The government of Canada is responsible of providing a legal system, promoting competition, providing public and most importantly promoting economy wide stability. This is done via multiple actions, policies and laws put in place so that the population can thrive. In this text, I will argue why the Bank of Canada may choose to target a low by non-zero, positive rate of inflation. I will take a look at the meaning on the varied factors involved and argue why the bank might choose to do so.
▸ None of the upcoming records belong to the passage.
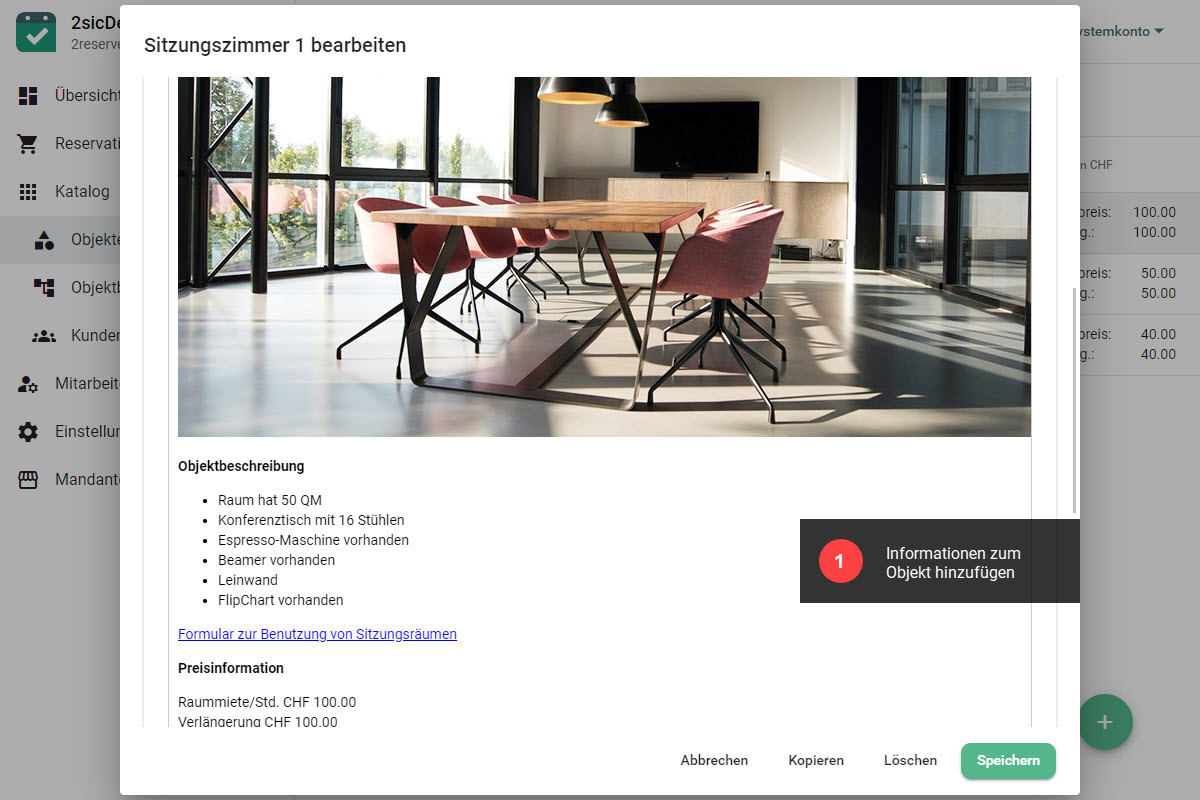
Task: Click the dialog's vertical scrollbar
Action: click(x=1075, y=400)
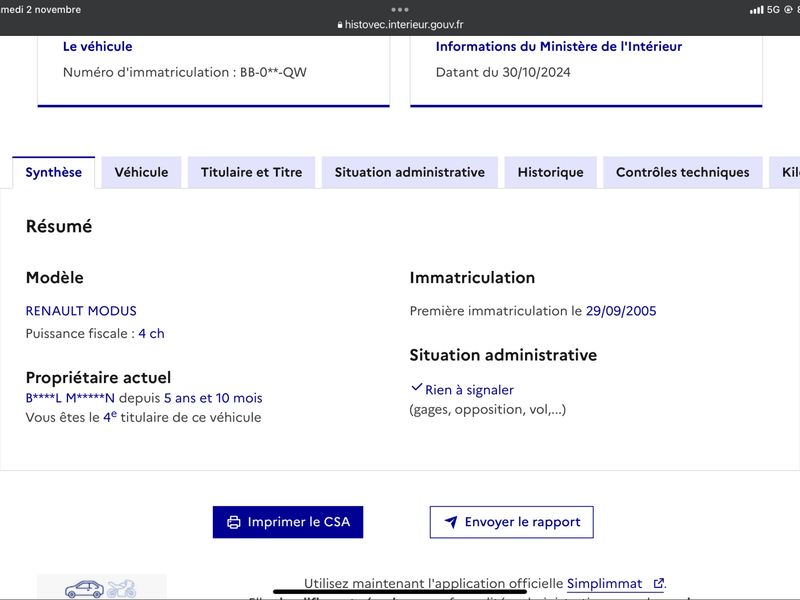Click the printer icon in Imprimer le CSA

[234, 522]
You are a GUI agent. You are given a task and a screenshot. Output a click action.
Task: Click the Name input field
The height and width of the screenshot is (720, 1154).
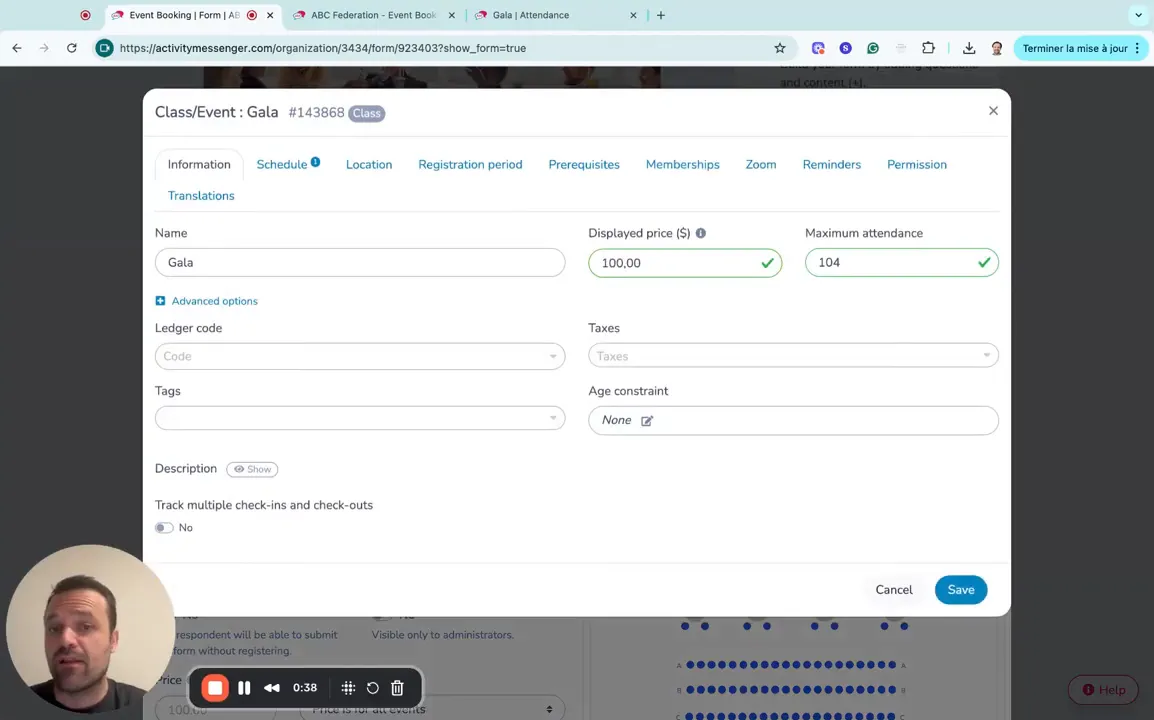coord(359,263)
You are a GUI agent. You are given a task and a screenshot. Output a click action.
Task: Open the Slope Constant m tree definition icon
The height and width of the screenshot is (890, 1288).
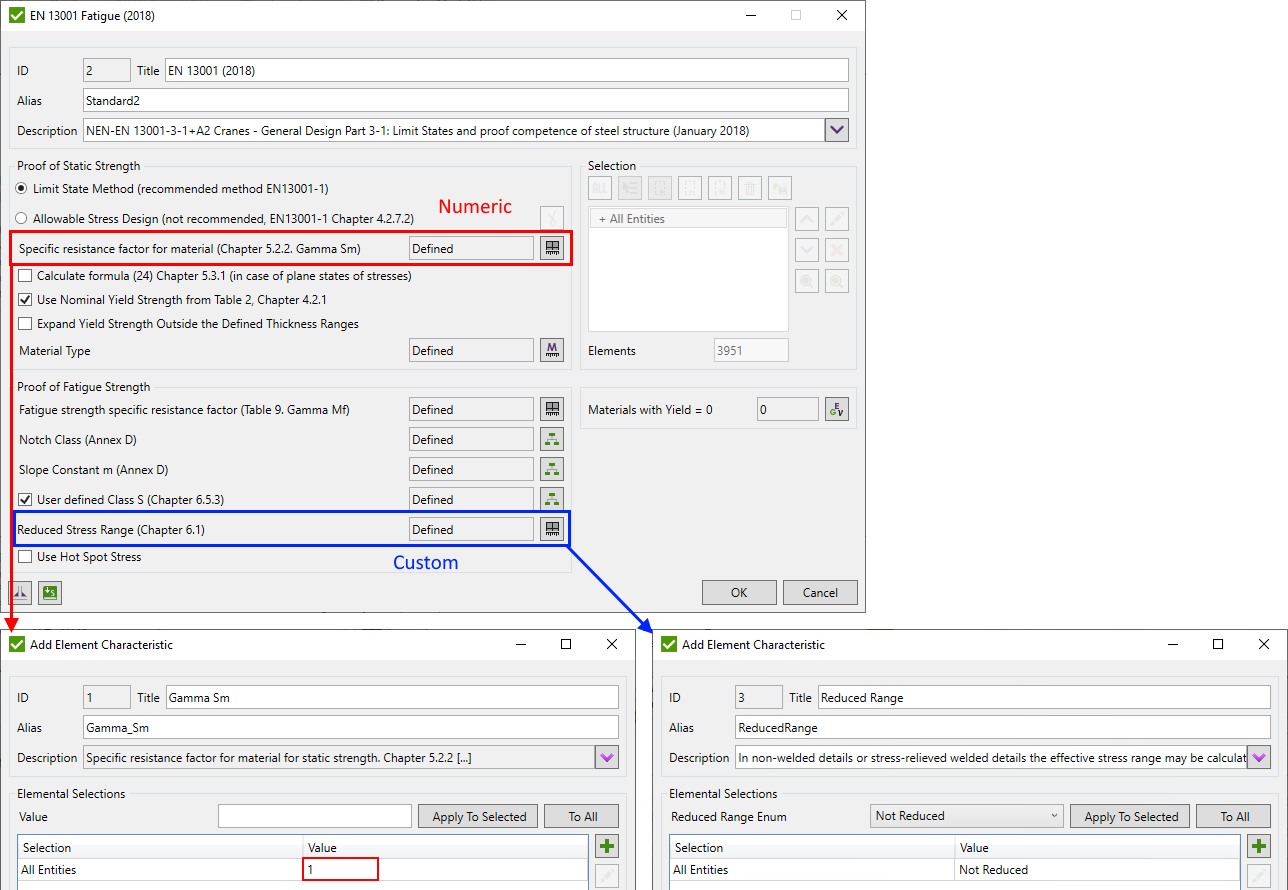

Firstly, the bank of Canada was created in order to “promote the economic and financial welfare of Canada (Kenton, 2019). The bank’s role is to print money, set monetary policies and to determine the Canadian banks’ interest rates. These tasks require careful analysis in order to keep the economy stable. One of the key targets for the bank of Canada is the keep the inflation rates at a stable level. For various reasons, the bank might choose to target a low positive rate of inflation but to not set it at zero. To start, low inflation presents multiple advantages compared to high inflation rates. First, low interest rates allow consumers and businesses to make better long-term plans because their purchasing powers will remain stable over the years instead of declining (Bank of Canada, 2012). After, a lower inflation rate allows the nominal and real interest rate to reduce the cost of borrowing money (Appelbaum,2015). This allows Canadians to buy more and therefore stimulate the economy. In terms of companies, they will invest further in order to increase their productivity over time. (Pettinger, 2016). Furthermore, the current inflation target set by the Bank of Canada is at 2%. This target created in 1991 and is called the “Agreement on the inflation-control target” (Bank of Canada, 2016). This rate allows the Bank of Canada to carefully maintain the economy and judges that the inflation rate is optimal and suits our economy the best.
Secondly, an inflation rate of 0% is judged to be not advantageous by the Bank of Canada. As a matter of fact, multiple arguments against the 0% inflation rate target can be made. First, a zero-inflation target is risky because once the inflation rate is set at 0%, the bank cannot allow the rate to fall in the negative. A negative inflation rate may result in people expecting low economic growth which might yield less investment therefore people will avoid holding cash. (Martin, 2016). Another argument is the fact that zero inflation rate diminishes the bank’s ability to stimulate the economy since the policy interest rate is limited since the nominal interest rates that banks charge the lender cannot be negative (Martin, 2016). Also, this encourages people to spend and borrow capital instead of saving it (Billi, Kahn, 2008). Lastly, the financial authorities lose the ability to offer negative interest rates because they cannot allow real inflation to fall in the negative. (Johnston, 2019).
Thirdly, high inflation rate might hinder the Canadian economy. In fact, one of the consequences of high inflation rates is an increase in the cost of borrowing money and higher mortgage interest payments (Pettinger, 2019). These high rates will discourage people to borrow money and spend, it will also increase the monthly mortgage payments of borrowers therefore decreasing their ability to spend money. Next, although people will be more inclined to save money, it also means that they will spend less and inject less into the economy since the interest rates will generate more revenue by saving up (Pettinger, 2019). For example, a stable economy usually sets inflation rates between 2 and 4 percent since it has been proven that it is more stable. It has been shown that a high inflation and interest rate does not result in lasting gain in regard to economic output and employment (Riley, 2019). Further, high inflation promotes more speculative investments and deteriorates more productive investments (McCallum,2011). It will also create a false temporary financial health, but it will mask the real economy problems (Pettinger, 2019). Then, buyers will spend more of their income to try and shield themselves from increased costs and prices. In the meanwhile, businesses will increase their prices, interest rates and wages in response to the increased inflation. Last, high inflation will affect people whose salary are not keeping up with the increase of price, such as retired people with pensions.